--- TEXTO PARA LEITURA ---
-------------------------

Vemos mencionadas nos arquivos apresentações teatrais, elaboradas procissões, celebrações litúrgicas, catecismos e orações. O que é que poderemos saber sobre isto em pormenor? Que tipo de música é que eles estudavam, ensinavam e usavam nas cerimónias? O que é que poderemos mais saber das actividades artísticas do Colégio de São Paulo, especialmente no âmbito da arquitectura e da pintura?

Existe uma vasta colecção de catálogos com o registo dos Jesuítas que residiram em São Paulo em determinados anos, catálogos esses que também reportam as actividades em que eles se ocupavam. Um estudo cuidado destes catálogos permitir-nos-ia conhecer a composição da comunidade em vários momentos. Quem eram os professores e os estudantes, os administradores e o pessoal? Quem terá vindo para Macau como exilado em tempos de perseguição? Quem eram os missionários aposentados que passavam os seus últimos anos em Macau, depois de tantas experiências na China, Japão e outros lugares? Como é que os seminários de Santo Inácio, fundado para os japoneses em 1623 como oferta de Francisco Pacheco, e o de São José, fundado em 1732 para os chineses, treinavam os seus estudantes para o futuro exercício do sacerdócio?

Finalmente, coloco algumas questões que se me afiguraram particularmente importantes após ter visitado as impressionantes escavações das ruínas da Igreja da Madre de Deus: se destas escavações se obtiveram resultados tão valorosos, o que não se poderia obter de escavações no local do Colégio Universitário cuja abertura estamos a comemorar, partes do qual são ainda claramente visíveis para quem quer que examine o local com alguma atenção? O que não seria poder ter o novo museu da cidade de Macau em conjunto com elementos obtidos das escavações da igreja, escavações da Universidade, assim como um forte totalmente restaurado e preservado? Poderá existir melhor símbolo da harmoniosa e frutífera associação da religião, cultura e governo, a qual tem constituído uma especificidade de Macau e do legado permanente da presença portuguesa aqui? E quais seriam os bons efeitos na compreensão e cooperação mútuas entre povos se, a par de tal museu e de tal local, existisse um centro de investigação de história e arqueologia? Será que isto garantiria, de uma forma única, a permanência de Macau como um centro especial de intercâmbio cultural?

-------------------------

--- REGISTOS ---

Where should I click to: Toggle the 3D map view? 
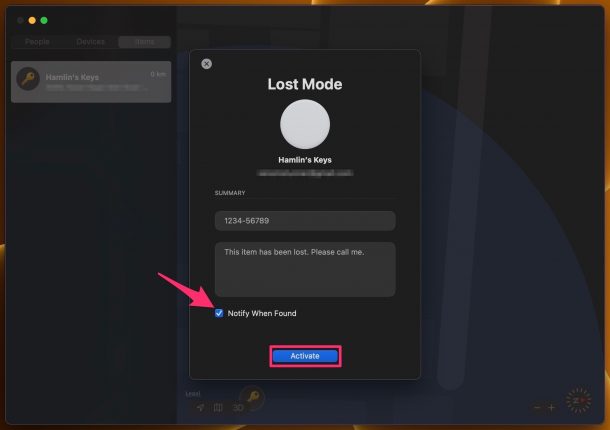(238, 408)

-------------------------

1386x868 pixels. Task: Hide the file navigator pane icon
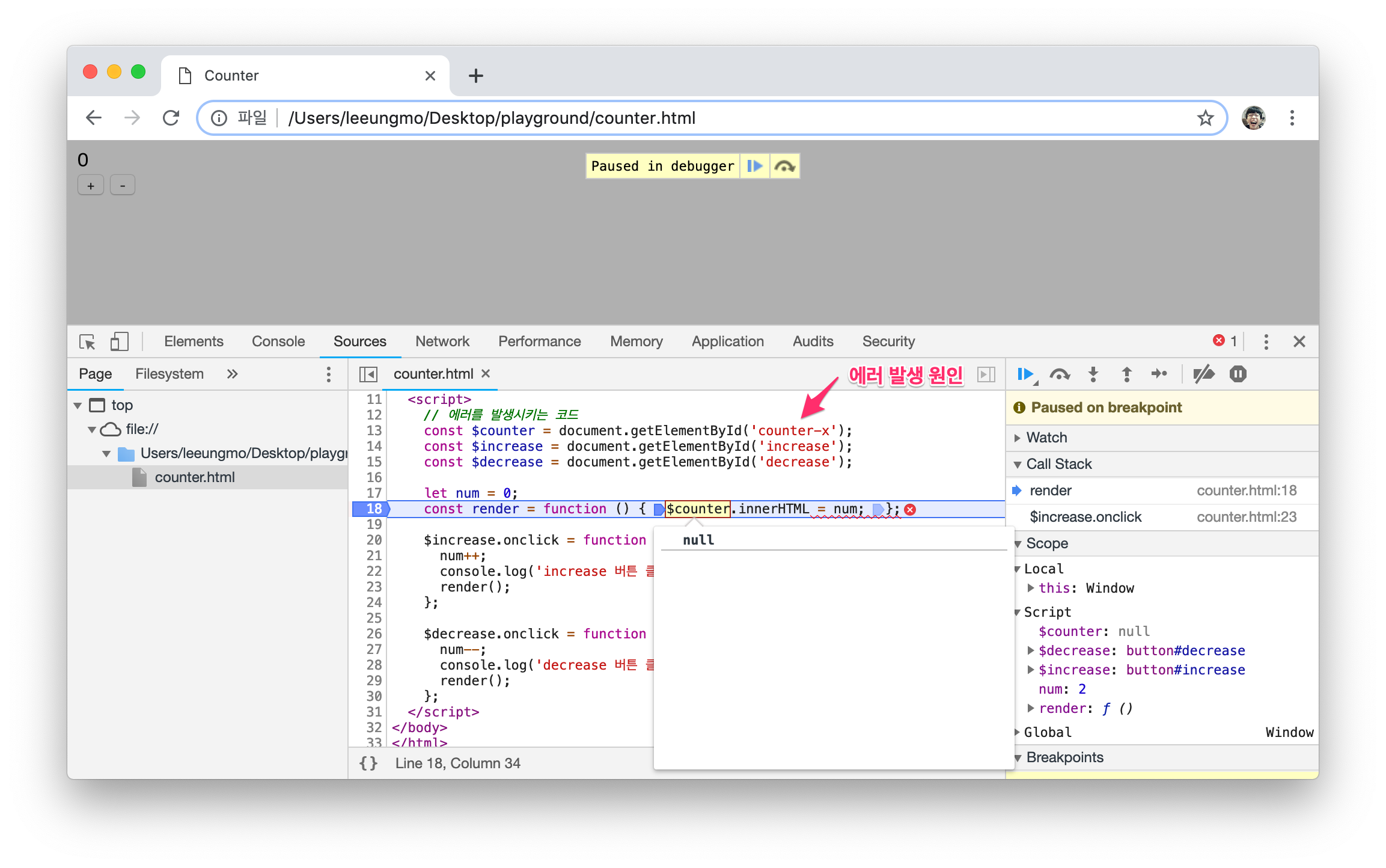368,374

-------------------------

--- TAREFAS PROPOSTAS ---
(a) Segundo o texto sobre o Colégio de São Paulo, em que ano foi fundado o seminário de São José e para quem?
(b) Prossiga o texto sobre o Colégio de São Paulo a partir da última frase apresentada.

--- RESPOSTAS AOS EXERCÍCIOS ---
(a) Foi fundado em 1732, para os chineses.

(b)
No que se refere à pedagogia jesuíta, seria interessante comparar São Paulo em Macau com São Paulo em Goa, com o Colégio Romano e com a Universidade de Coimbra onde muitos, se não a maioria dos estudantes de São Paulo, estudaram durante algum tempo antes de partirem da Europa para Macau. Precisamos de perceber melhor os esforços e as realizações dos bacharéis de São Paulo no seu trabalho missionário, que continuou, em muitos casos, por mais dez, vinte, trinta ou mais anos.

É necessário proceder a uma maior pesquisa sobre as obras que eles escreveram e realizaram na China, não apenas no que diz respeito a assuntos seculares, mas também no campo da doutrina e devoção cristãs. Poderá ser afirmado que o conteúdo e o estilo da devoção cristã tinha grande influência na forma como os católicos chineses entenderam e praticaram a sua fé ao longo de várias gerações até aos nossos dias.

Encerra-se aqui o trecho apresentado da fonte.